Aug 06, 2005
You know that I write a lot about vocations to the priesthood. This year especially, with the extraordinary number of changes in priestly assignments caused by our smaller numbers, has made the increasingly fewer members of our archdiocesan priestly community abundantly clear. By Cardinal Theodore E. McCarrick.
(Catholic Standard, July 28, 2005) Thanks be to God, the truth is that we are doing much better than most of the dioceses in our country. As a matter of fact, we have more than 60 seminarians. Relying on God's Providence, we trust that the future will see greater numbers of young men and those not so young entering the seminary and, indeed, next year's class of ordination may well more than double the numbers ordained this year.
And so now I want to write you about vocations to religious life and in particular to religious communities of women. (I promise to do a column in the near future about religious Brothers whose special vocation to teaching and to works of charity continue to make a profound contribution to holiness and apostolic life in this Archdiocese of Washington.)
The other day, I became so strikingly aware of women religious as I celebrated Mass in the cathedral on my birthday and had the blessing of the presence of dozens of Sisters who had come to pray with me and to wish me well. There were many young Sisters whose joyful smiles and enthusiasm for a life of service to the Lord was apparent and beautiful, and even catching in its joyful vigor. I recall the days of my own youth - yes, I can still remember - when many nuns of many congregations exemplified the life of our Church and its powerful call to the vows of religious life.
Those days are not over!
A couple of years ago, a number of young women approached me with the idea of establishing a diocesan community of women here in Washington, which would serve the faithful of this archdiocese. I talk a lot about the diocesan priesthood, and they presented the idea of a Diocesan Sisterhood, a group of women with the vows of religious life, living in community, praying together and accepting whatever apostolic mission the Archdiocese of Washington might require. We spoke of them going into campus ministry, pastoral service in the parishes, teaching in Catholic schools, parish visitations and of the myriad other forms of service that could be undertaken by this group.
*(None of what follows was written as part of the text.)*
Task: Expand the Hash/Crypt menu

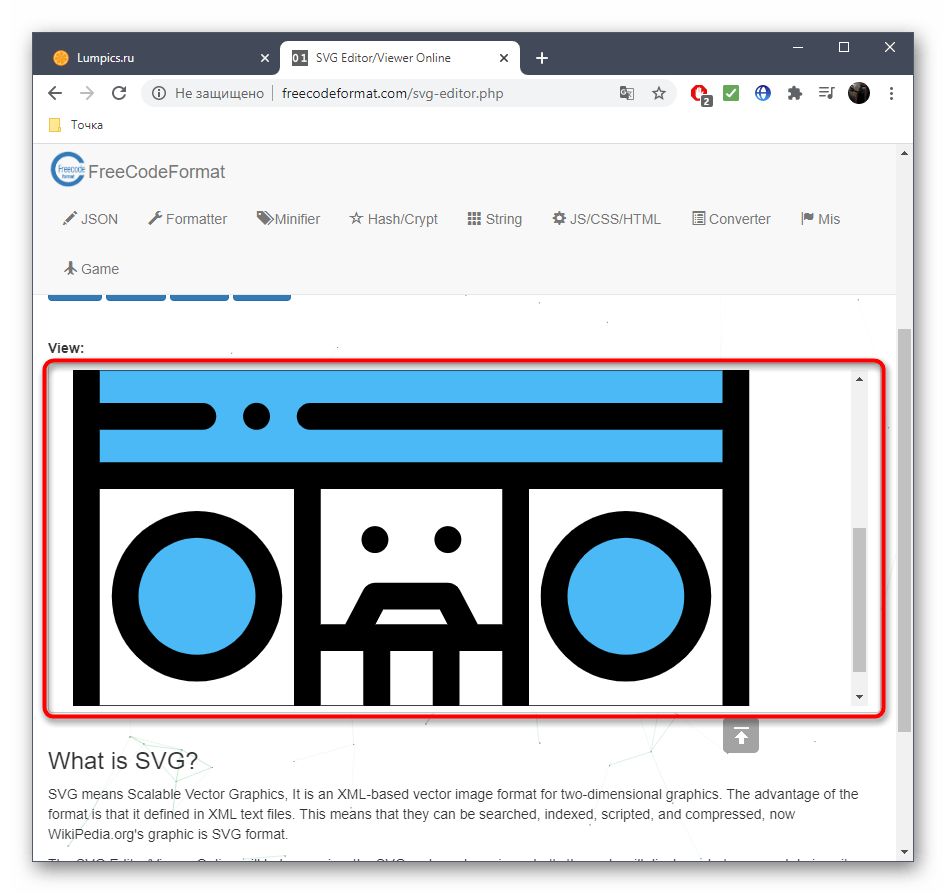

Two years ago, seven single women began to meet together to test this idea. It is my hope that sometime in the fall, some of them will begin living together in community while each continues her own work for a while until a program of novitiate can be established. They are teachers, social workers, professional women of different fields, but they enter with the hope of discerning God's Will for them, and my prayer is that it will take the form of a new religious congregation in due time.
For young women who might sense the Lord's call to serve either in a new way, such as I have described, or in any of the many wonderful religious communities of Sisters already serving in this Archdiocese of Washington, I invite you to write me here at my office in the Archdiocesan Pastoral Center. I will put you in contact with our already established religious congregations or with the young women in this new adventure of grace, as you request.
Thinking of you and of God's wondrous grace that abounds here in this local Church of ours, I pray that many will hear His Voice and answer, "Yes, Lord, here I am!"